### ENTRIES SHOWN ###
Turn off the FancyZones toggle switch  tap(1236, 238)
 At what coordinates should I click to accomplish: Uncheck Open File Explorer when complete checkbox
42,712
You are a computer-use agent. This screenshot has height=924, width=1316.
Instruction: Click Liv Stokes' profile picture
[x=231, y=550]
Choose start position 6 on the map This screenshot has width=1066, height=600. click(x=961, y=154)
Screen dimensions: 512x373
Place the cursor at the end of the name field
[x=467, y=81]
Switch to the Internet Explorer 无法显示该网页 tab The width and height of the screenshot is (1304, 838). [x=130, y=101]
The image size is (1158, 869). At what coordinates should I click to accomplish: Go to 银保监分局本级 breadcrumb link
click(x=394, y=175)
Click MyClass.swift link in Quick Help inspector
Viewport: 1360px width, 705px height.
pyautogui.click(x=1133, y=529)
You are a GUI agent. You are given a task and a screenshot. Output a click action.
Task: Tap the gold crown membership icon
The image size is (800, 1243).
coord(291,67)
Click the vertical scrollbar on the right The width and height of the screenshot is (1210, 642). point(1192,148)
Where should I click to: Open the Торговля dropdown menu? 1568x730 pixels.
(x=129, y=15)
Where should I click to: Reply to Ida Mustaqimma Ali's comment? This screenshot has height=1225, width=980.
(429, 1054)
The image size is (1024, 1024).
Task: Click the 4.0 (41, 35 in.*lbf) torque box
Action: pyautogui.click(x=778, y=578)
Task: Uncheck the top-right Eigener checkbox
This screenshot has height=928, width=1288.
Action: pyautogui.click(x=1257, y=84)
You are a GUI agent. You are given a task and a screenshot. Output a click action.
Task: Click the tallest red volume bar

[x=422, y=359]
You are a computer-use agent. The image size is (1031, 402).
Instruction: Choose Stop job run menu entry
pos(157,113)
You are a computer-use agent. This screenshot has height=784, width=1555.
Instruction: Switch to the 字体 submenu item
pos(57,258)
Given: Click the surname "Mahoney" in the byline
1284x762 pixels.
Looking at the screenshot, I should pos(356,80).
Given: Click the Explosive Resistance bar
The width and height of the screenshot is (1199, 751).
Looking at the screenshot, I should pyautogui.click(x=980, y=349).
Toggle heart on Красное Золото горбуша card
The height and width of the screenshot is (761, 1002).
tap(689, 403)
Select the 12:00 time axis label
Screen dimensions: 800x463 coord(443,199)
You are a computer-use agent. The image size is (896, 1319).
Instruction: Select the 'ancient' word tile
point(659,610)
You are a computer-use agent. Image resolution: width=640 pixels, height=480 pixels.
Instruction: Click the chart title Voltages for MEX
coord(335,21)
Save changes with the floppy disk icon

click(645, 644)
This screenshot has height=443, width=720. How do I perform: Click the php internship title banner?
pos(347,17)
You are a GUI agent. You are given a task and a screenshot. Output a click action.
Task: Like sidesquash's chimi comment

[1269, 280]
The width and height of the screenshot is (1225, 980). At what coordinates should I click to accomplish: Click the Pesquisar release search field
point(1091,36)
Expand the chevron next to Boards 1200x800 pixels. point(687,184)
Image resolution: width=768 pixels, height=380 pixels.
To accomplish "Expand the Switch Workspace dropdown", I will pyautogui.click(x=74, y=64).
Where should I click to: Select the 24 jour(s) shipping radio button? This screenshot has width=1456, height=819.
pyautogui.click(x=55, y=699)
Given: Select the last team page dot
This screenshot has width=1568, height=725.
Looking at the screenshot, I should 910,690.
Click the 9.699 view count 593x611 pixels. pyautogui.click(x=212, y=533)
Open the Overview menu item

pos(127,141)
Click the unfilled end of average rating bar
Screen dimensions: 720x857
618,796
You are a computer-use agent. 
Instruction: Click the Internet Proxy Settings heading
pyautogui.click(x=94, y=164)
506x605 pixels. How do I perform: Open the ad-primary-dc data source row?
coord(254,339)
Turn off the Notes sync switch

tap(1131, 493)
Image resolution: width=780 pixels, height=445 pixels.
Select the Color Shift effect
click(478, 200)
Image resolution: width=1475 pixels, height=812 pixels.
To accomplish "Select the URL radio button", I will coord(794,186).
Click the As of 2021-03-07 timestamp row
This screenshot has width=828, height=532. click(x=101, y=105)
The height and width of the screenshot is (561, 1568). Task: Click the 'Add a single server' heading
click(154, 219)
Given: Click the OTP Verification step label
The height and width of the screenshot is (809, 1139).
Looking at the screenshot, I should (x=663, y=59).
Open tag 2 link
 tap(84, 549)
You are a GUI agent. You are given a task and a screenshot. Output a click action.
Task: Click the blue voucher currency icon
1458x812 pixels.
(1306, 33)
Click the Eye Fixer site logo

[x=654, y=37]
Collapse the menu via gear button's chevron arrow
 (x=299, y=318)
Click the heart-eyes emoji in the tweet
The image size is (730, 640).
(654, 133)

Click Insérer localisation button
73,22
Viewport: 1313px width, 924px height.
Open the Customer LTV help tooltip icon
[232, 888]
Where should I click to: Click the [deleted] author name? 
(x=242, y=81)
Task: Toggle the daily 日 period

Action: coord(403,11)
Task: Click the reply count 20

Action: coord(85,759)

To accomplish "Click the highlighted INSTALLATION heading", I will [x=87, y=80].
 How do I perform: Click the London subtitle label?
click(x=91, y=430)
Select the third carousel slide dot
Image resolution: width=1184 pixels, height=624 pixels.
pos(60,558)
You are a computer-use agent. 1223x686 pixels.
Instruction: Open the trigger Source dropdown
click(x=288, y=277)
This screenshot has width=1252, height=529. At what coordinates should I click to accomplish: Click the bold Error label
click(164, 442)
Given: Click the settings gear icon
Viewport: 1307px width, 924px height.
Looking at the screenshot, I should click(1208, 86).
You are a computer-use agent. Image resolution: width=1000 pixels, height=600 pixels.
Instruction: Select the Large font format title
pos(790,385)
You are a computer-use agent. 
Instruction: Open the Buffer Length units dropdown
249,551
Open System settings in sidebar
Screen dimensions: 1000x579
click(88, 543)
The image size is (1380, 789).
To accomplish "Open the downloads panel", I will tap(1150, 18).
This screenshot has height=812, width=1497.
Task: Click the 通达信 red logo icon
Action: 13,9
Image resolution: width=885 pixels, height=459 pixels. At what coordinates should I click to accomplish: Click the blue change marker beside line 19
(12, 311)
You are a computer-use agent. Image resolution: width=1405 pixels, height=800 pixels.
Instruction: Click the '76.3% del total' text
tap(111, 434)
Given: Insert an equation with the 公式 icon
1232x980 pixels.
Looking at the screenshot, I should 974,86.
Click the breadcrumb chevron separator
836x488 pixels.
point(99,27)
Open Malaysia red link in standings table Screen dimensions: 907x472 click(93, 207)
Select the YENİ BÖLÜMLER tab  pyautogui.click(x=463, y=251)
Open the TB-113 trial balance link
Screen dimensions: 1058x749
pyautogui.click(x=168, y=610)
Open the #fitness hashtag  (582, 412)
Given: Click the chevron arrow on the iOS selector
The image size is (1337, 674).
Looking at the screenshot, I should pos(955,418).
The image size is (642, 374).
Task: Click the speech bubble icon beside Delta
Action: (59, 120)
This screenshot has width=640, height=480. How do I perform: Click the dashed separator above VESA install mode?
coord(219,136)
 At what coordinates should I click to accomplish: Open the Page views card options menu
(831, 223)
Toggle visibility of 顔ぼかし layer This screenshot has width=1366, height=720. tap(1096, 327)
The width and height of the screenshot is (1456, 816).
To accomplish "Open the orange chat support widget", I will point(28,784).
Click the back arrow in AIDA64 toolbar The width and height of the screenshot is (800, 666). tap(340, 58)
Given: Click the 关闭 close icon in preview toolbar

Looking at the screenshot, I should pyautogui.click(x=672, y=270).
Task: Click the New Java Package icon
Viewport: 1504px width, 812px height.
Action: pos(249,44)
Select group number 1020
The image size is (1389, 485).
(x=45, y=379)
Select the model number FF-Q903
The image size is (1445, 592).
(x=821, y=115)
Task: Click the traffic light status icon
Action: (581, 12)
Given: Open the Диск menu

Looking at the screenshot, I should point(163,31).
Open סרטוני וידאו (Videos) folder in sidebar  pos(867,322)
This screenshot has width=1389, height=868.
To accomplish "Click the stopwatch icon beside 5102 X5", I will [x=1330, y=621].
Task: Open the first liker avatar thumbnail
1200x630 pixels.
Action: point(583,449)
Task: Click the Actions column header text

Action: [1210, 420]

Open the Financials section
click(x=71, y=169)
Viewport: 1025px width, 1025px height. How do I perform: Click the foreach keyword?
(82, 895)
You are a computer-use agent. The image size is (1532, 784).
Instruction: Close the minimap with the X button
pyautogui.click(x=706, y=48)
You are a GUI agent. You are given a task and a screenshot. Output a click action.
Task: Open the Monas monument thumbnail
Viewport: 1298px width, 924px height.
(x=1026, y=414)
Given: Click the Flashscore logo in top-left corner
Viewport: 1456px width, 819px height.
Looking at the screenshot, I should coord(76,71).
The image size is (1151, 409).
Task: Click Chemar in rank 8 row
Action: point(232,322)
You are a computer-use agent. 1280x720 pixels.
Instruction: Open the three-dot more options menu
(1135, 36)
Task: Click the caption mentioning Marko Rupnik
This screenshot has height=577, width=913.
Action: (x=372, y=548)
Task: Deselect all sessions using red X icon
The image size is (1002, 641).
###
INSTRUCTIONS FOR THE TASK ▸ Every line above that holds the word "Expand" needs to be copied.

RESULT OF THIS EXERCISE ▸
Expand the chevron next to Boards 1200x800 pixels. point(687,184)
To accomplish "Expand the Switch Workspace dropdown", I will pyautogui.click(x=74, y=64).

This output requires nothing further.